— Extract to read —
::::

Tom & Jerry (2021) Review




Tom & Jerry. The beloved and iconic cartoon cat and mouse duo has been in the public for nearly 80 years; spanning a wide variety of programs to keep their shenanigans acts very much alive from one generation to the next. For those who don’t know these particular animated characters, the cartoon, which was originally created by Hannah Barbera (William Hannah and Joseph Barbera), hijinks centers around the rivalry between the titular characters a cat named Tom and a mouse named Jerry, with shorts also featuring several recurring characters every now and again. Most of the Tom & Jerry cartoon shorts (as a whole) are considered violent cartoon gags in animated history, with the pair usually going at it with a variety of weapons and objects in retaliation against one another. Although, no blood or gore is ever depicted. In addition, since the pair don’t talk (beyond a few screams, squeaks and some brief dialogues), music plays an important part by emphasizing the short’s action and emotional bits, with usage of traditional sound effects. Like the Scooby Doo property franchise, Tom & Jerry have been endured throughout the years, with multiple studios producing their animated shorts, including Hannah Barbera (the original creators), MGM Cartoon Studios, Rembrandt Films, Chuck Jones, and a few more; spanning multiple animated shorts, TV series, and feature films. Now, the cat and mouse team of Tom & Jerry returns for a theatrical presentation as Warner Bro. Pictures Studios and director Tim Story present the live-action / animated hybrid project titled Tom & Jerry. Does the film find a proper balance between nostalgia and relevance in today’s movie landscape or does it fail to make a lasting impression with its hybrid feeling?


Being enemies for their entire lives, Tom and Jerry experience another rivalry in their relationship as the feline cat is hoping to earn a living as a musician in Central Park, while inventive mouse is looking to find a proper home dwelling within the vastness urban landscape of New York City. After a recent spat run-in with each other, Jerry finds his way into The Royal Gate Hotel, a uber posh establishment in the “Big Apple” that is soon to host the high-profile wedding of mega social media tycoons of Ben (Colin Jost) and Preeta (Pallavi Sharda). While Jerry makes himself at home at the luxury hotel, Tom remains on the outside, dealing with pressure from rival cats, including Butch (Nicky Jam), inspiring him to get off the street. Such an opportunity arrives when Kayla (Chloe Grace Moretz), a local young adult who is down-on-her-luck, sneakily is hired by Royal Gate Hotel Manager, Mr. DuBois (Rob Delaney), conning her way into becoming a power player at the hotel, which upsets the second-in-command, Terrance (Michael Pena). Tasked with catching Jerry, Tom is made a hotel employee, working with Kayla to get rid of rodent before the big wedding, and all of its animal shenanigans begins.

::::

— Provided data —
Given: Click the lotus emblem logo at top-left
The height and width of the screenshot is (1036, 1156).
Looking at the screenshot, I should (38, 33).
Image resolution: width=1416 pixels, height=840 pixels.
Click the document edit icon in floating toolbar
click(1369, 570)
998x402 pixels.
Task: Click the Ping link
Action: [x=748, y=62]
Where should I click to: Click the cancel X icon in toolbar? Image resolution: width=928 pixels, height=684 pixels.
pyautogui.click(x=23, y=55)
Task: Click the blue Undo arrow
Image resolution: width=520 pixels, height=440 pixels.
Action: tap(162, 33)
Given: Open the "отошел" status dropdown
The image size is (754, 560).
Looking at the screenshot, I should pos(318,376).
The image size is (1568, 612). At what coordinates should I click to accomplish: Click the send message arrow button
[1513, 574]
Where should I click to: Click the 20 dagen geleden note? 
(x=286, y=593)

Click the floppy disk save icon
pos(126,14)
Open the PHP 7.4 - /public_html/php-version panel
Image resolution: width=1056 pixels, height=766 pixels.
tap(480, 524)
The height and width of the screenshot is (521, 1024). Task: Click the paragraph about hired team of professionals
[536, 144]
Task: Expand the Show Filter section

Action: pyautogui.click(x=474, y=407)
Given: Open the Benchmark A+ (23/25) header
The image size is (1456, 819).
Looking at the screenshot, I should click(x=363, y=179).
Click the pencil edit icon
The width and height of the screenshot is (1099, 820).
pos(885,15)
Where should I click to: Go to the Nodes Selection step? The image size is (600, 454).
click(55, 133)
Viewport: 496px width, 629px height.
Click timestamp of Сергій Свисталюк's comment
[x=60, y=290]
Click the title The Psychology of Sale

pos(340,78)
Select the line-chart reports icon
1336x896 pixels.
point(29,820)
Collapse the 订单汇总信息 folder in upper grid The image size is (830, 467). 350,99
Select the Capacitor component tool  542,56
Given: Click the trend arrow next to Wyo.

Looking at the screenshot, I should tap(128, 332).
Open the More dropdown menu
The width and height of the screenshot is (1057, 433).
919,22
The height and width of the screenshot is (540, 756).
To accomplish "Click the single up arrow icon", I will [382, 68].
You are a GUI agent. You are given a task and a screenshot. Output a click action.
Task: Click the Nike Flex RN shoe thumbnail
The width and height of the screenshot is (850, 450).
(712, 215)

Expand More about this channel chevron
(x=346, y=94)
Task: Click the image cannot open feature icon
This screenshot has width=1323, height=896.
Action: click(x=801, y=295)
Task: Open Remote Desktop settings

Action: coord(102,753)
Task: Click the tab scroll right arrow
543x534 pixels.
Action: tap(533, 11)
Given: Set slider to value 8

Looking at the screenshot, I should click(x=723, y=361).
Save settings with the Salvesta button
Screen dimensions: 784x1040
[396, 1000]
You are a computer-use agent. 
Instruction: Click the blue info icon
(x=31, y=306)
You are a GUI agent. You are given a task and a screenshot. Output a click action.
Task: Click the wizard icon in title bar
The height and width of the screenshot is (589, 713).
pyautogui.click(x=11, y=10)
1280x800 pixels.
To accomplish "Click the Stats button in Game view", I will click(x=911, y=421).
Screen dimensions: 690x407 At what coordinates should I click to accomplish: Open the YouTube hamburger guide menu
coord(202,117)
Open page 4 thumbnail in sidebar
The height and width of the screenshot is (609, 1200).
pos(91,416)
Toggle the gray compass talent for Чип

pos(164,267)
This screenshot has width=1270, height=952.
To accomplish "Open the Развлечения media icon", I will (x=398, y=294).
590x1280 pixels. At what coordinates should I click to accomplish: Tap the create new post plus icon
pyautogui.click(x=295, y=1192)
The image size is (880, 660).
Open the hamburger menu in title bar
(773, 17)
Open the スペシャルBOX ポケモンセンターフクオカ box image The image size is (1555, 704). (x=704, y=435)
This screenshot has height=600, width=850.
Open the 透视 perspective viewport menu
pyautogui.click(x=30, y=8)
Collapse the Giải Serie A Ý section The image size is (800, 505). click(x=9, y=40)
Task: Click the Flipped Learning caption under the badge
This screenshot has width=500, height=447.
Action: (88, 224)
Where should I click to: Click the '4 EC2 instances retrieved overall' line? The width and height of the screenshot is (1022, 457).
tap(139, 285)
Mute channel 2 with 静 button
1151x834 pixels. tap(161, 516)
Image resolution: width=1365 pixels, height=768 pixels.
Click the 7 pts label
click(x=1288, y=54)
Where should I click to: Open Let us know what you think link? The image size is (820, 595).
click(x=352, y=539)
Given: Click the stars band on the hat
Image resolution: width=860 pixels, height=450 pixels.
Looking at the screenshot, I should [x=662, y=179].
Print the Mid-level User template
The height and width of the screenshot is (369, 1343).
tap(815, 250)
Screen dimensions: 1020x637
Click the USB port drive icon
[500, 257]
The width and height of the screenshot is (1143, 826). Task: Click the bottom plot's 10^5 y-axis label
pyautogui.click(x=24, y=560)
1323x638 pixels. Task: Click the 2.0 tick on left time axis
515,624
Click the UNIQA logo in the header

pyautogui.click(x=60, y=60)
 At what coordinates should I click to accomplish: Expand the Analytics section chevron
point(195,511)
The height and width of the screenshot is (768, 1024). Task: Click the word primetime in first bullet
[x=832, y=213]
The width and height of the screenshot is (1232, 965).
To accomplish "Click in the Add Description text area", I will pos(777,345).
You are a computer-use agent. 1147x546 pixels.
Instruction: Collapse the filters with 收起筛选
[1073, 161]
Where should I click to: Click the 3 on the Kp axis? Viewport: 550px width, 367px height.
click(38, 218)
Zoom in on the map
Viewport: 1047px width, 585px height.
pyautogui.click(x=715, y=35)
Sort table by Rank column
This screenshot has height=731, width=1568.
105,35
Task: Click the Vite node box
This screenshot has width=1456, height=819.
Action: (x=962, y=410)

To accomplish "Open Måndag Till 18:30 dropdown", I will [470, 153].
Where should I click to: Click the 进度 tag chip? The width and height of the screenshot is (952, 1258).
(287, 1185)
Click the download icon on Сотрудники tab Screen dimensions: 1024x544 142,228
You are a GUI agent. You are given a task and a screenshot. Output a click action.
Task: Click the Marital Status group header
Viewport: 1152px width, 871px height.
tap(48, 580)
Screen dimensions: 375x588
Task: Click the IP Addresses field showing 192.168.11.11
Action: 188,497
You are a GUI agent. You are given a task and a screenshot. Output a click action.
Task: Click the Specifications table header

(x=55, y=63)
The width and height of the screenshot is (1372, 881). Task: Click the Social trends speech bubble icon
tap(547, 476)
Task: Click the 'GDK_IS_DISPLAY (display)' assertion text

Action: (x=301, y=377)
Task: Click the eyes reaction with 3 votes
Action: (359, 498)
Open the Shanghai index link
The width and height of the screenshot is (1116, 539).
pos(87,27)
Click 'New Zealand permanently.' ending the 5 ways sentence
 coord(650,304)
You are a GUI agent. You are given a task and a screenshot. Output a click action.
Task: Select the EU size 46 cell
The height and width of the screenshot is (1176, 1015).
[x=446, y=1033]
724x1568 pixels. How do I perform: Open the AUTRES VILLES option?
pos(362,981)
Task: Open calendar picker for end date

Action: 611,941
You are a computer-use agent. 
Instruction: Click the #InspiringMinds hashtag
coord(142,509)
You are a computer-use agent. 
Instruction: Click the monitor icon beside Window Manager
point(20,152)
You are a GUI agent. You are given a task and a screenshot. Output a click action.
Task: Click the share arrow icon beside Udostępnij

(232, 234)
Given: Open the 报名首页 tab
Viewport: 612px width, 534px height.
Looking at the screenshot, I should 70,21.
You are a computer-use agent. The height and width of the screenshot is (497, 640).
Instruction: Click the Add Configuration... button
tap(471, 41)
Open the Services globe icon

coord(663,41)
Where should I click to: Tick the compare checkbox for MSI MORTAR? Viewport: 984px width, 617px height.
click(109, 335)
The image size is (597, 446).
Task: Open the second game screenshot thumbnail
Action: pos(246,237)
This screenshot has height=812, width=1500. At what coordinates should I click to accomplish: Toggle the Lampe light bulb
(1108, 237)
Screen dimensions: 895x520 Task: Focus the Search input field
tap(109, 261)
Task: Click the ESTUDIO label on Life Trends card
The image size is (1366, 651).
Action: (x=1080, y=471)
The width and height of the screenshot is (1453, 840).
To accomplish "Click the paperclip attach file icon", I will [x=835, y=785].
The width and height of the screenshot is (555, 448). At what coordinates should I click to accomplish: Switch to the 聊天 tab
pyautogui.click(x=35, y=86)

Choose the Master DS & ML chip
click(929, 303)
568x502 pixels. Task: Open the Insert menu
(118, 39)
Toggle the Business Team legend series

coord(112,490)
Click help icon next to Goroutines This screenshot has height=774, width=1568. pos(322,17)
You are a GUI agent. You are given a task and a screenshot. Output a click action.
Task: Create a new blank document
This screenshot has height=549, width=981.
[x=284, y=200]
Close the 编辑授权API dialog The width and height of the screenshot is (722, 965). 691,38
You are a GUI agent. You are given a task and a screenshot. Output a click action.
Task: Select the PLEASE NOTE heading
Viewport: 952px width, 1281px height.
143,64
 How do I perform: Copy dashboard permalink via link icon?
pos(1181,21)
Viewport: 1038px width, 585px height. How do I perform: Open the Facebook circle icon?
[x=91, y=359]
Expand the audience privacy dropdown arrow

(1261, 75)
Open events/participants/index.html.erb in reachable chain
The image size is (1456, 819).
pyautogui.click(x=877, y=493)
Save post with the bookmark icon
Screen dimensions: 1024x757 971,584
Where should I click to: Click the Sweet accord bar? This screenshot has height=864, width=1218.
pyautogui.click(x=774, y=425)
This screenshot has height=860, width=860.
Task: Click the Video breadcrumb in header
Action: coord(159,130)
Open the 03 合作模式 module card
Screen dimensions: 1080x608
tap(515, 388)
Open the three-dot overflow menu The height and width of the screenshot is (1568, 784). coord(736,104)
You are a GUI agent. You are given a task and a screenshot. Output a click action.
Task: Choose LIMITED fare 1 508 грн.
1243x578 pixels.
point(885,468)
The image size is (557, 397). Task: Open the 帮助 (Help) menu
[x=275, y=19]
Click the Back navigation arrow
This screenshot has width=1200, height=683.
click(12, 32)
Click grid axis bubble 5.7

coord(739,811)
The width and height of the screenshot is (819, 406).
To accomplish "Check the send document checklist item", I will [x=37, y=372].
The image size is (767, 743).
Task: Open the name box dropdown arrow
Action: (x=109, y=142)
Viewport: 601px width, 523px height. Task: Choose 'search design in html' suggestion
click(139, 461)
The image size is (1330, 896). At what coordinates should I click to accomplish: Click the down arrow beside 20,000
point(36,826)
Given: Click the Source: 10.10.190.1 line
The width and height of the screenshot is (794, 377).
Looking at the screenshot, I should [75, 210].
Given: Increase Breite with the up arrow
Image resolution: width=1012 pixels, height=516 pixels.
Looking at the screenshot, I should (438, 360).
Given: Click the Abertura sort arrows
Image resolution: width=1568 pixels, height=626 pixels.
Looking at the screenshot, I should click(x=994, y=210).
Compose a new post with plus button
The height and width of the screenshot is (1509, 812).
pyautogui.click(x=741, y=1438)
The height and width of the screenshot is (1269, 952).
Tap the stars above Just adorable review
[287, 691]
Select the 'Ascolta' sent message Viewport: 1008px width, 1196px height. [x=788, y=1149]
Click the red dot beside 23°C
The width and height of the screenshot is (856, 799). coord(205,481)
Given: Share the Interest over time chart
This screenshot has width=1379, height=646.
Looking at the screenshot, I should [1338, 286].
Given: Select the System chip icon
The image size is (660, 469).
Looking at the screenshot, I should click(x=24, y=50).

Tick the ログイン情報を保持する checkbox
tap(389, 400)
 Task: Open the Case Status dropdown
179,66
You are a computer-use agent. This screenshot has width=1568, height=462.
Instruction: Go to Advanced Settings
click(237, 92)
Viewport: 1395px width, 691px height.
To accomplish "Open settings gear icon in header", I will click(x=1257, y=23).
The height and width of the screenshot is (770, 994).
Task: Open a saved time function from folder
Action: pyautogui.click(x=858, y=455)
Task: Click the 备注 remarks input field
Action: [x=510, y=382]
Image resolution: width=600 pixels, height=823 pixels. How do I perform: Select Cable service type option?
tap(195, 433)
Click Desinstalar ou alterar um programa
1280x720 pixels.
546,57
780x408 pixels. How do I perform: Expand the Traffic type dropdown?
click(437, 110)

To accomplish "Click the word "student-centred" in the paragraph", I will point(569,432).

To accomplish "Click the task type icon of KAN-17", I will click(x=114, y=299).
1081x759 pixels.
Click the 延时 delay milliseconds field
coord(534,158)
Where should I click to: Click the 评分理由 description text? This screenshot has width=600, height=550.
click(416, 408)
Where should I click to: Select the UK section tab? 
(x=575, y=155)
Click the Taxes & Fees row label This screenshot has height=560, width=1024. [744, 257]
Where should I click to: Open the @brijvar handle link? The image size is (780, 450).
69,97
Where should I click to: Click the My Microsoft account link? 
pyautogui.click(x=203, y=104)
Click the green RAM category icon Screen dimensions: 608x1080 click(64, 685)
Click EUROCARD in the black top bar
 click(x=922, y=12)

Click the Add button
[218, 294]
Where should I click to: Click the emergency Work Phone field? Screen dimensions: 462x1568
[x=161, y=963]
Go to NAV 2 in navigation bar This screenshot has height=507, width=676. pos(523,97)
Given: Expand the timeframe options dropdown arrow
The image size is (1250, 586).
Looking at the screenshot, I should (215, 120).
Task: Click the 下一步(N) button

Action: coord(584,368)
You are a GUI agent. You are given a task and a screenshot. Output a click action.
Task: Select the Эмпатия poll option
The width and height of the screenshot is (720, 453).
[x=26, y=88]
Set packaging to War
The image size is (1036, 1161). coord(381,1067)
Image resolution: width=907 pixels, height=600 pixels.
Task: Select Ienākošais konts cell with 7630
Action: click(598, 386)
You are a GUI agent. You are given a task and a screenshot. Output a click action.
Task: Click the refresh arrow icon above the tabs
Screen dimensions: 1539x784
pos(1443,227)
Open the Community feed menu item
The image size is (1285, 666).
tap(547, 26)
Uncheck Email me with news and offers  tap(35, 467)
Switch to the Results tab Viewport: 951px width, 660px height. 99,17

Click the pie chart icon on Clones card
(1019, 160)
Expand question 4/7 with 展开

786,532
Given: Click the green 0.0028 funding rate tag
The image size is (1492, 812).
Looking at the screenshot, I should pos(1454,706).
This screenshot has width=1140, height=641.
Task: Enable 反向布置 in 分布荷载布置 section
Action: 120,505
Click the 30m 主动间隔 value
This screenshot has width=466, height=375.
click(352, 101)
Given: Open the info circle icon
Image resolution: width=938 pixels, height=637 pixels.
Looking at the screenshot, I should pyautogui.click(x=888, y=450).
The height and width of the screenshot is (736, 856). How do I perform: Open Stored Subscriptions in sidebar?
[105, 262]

::::

— Explore the material —
A: Answer these from the Tom & Jerry review, one line each:
(i) Who directed the 2021 film?
(ii) What is the name of the hotel that Jerry moves into?
(iii) Which actor plays Kayla?
B: Write the next paragraph of the Tom & Jerry review, picking up after its plot summary.

— Responses by task —
A:
(i) Tim Story
(ii) The Royal Gate Hotel
(iii) Chloe Grace Moretz

B:
Growing up, I remember watching a lot of cartoons shorts and animated films during my childhood, especially a lot of the “classic” like The Flintstones, The Jetsons, Yogi Bear, and Tom & Jerry. With that particular cartoon series of animated shorts, I always enjoyed them, especially seeing what both the cat and mouse team would do to each other. When I was younger I did actually feel sorry for Tom a couple of times, especially since he got hurt more of the two and sometimes got hit with a broom by cartoon character Mammy Two Shoes, a heavy-set middle aged black woman, which is now considered a racial stereotype (always felt it was a bit off with this character and I was right about that). Anyways, as I mentioned above, I do remember that some of the earlier cartoon shorts for Tom & Jerry were a bit violent than most, which is probably why the pair went through a bit of “branding” throughout the years; toning down the violent gags a bit than what it used to be. Of the various spin-offs, I do remember liking the Tom & Jerry Kids Show (1990-1993) and that opening theme song always rocked! Also, I actually do remember the first cartoon feature film that the pair starred, which was the 1992 film Tom & Jerry: The Movie, which had Tom and Jerry actually having dialogue talking lines for majority of the film. Definitely a first. I haven’t seeing that movie in quite a while (might have to revisit sometime soon), but what I can remember is that I liked it and it had its moments of levity and dramatic cartoon scenes. After that, I didn’t see much of Tom & Jerry besides the occasional old cartoon reruns and a few of their DTV (Direct-to-TV) movie releases like 2013’s Tom and Jerry’s Giant Adventure and 2001’s Tom and Jerry: The Magic Ring. In the end, it’s quite amazing that this animated duo has survived the changing of cartoon eras; providing the antics of Tom & Jerry will never get old.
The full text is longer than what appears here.